For I have not dwelt in a house …: The Hebrew particle rendered For most likely introduces the reason why there was no urgency to build a permanent structure for Yahweh. But since this particle is sometimes emphatic, it may function that way here; for example, Knoppers begins this verse with “Indeed, I have not resided in a house….”
Since the day I led up Israel to this day: It may be helpful to make explicit that God led Israel “from Egypt” (Good News Translation), since this is implied here (see the parallel text in 2 Sam 7.6). Many other modern versions make this explicit here (so Contemporary English Version, New International Version, New Century Version, Revised English Bible, Bible en français courant, La Bible du Semeur).
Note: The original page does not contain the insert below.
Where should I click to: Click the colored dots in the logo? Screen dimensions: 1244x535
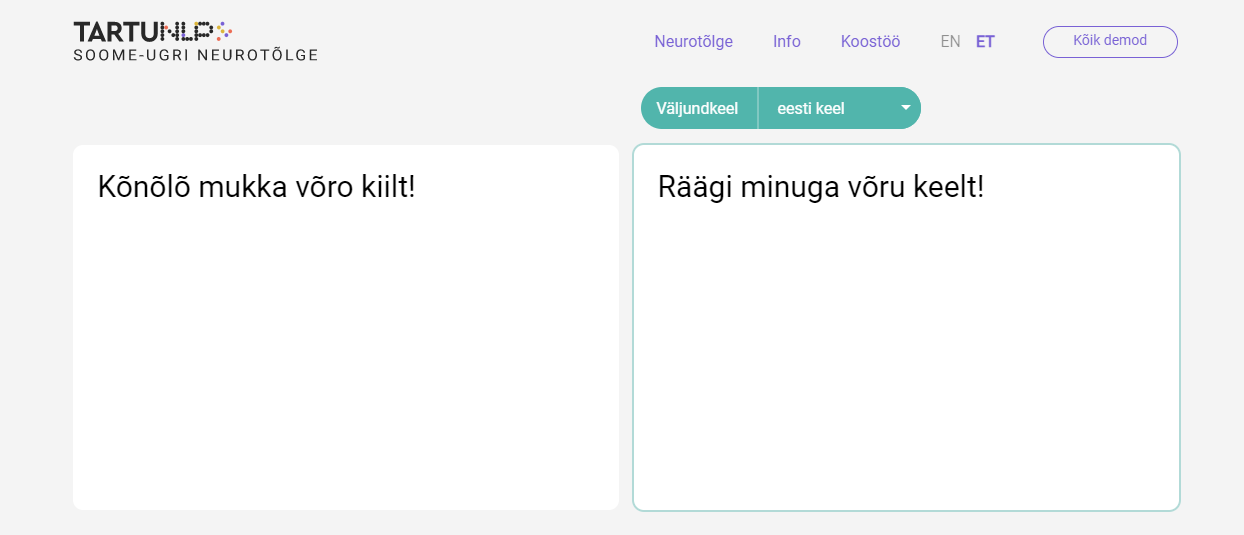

But I have gone from tent to tent and from dwelling to dwelling: The contrast between house and tent in this verse is significant. The idea is that the God of Israel had never lived in a permanent, fixed place such as David was proposing to build, but rather in a movable dwelling so that he could move from one location to another. In some languages it may be necessary to add qualifying terms such as “permanent” and “temporary” when the same word is used for house and tent.
From tent to tent and from dwelling to dwelling is literally “from tent to tent and from dwelling.” These words refer to the wandering in the wilderness (Num 33), and they may allude also to the fact that the Covenant Box was kept at various times in shrines at Gibeon, Shiloh, and Nob; that is, God did not stay in one place, but rather he moved with the Tabernacle as it moved from place to place. The wording in Hebrew here is strange and is interpreted in various ways: (a) Revised Standard Version understands “from dwelling” to mean from dwelling to dwelling (similarly Good News Translation, Biblia Dios Habla Hoy). It is also possible that a scribe accidentally omitted the second occurrence of the word dwelling. (b) Moffatt takes these final words as in apposition, saying “from tent to tent, with that as my Dwelling.” (c) New Revised Standard Version follows the Septuagint and 2 Sam 7.6 in reading “but I have lived in a tent and a tabernacle.” The intended sense is probably expressed in the NET Bible rendering: “I have lived in a tent that has been in various places.”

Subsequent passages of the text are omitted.